No Brasil, chegou a ser debatido pela Câmara dos Deputados na reforma política de 1873 mas só foi adotado depois da revolução de 1930. Sua adoção foi o resultado de mais de meio século de lutas contra a oligarquia, aprofundadas nas primeiras décadas da República, configurando-se numa das principais conquistas democráticas alcançadas pelos brasileiros. E que a direita, hoje, procura desfigurar para assegurar um ambiente institucional adequado à manutenção de seu domínio. A direita quer o voto distrital limitado pela a cláusula de barreira.
Assis Brasil, o principal inspirador do sistema proporcional, sem cláusula de barreira, adotado no Brasil, partia de uma compreensão diametralmente oposta à sorrateira da direita e dos conservadores, que a mídia hegemônica repete à exaustão.
No livro Democracia representativa - Do voto e do modo de votar (1931), onde apresenta sua proposta democrática, Assis Brasil rejeitou a noção de que o mandato é uma delegação do eleitor ao eleito, e de que o representante seja escolhido para defender interesses privados e particulares. Contraria assim a idéia que os conservadores continuam a apregoar em nossos dias.
Disputa entre programas e não entre personalidades.
Contra a idéia conservadora que enfatiza a relação individual entre o eleitor e o eleito, para o teórico gaúcho é o bem público que deve estar no centro das preocupações. Os representantes, pensava Assis Brasil, são eleitos para defender o interesse público e atuar em nome de todos, e não só daqueles que votaram nele.
A distorção dessa ideia fundamental – os eleitos representam a todos e não só de seus eleitores – ajuda a entender os problemas graves que os partidos enfrentam no Brasil.
Essa distorção está na base da transformação dos partidos em condenáveis “legendas de aluguel” que só favorecem aos conservadores e aos donos do dinheiro, e restringem os direitos do povo e dos trabalhadores.
A superação destes problemas não depende da redução do número de partidos, mas da adoção de um sistema radicalmente democrático que favoreça os programas partidários e não os indivíduos que se digladiam no cenário político.
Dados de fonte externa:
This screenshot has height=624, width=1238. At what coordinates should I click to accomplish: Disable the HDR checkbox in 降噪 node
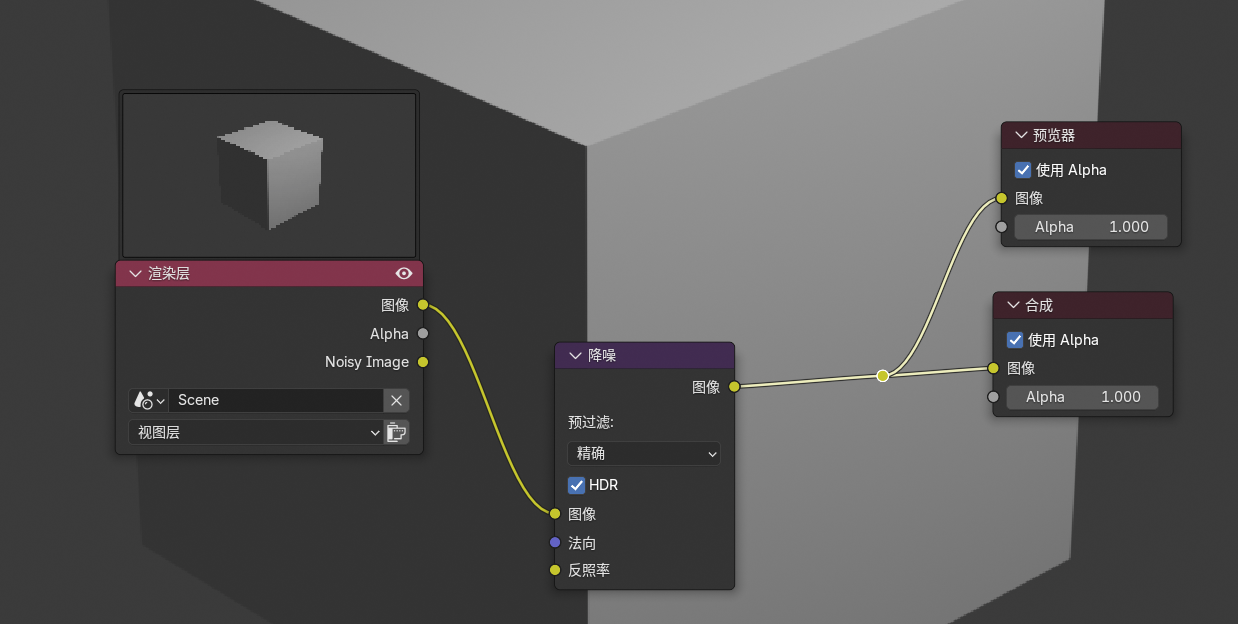(577, 485)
A valorização dos programas partidários depende de sua difusão entre os eleitores permitindo que o povo e os trabalhadores julguem com clareza o que é que está em disputa nas eleições: não personalidades individuais, mas formas de governar e utilizar os recursos do governo pelo desenvolvimento, criação de empregos, valorização do trabalho e da renda. E não, como querem os conservadores e a direita, para o pagamento de juros para a especulação financeira que apenas favorece os muito ricos. Transformar as eleições em disputas de programas e não de personalidades – este é o caminho para aprofundar a democracia e melhorar a vida de todos os brasileiros. E a forma que leva a isso é o pleno respeito à vontade do eleitor, sem voto distrital, cláusula de barreira ou qualquer tipo de limitação à expressão da decisão popular.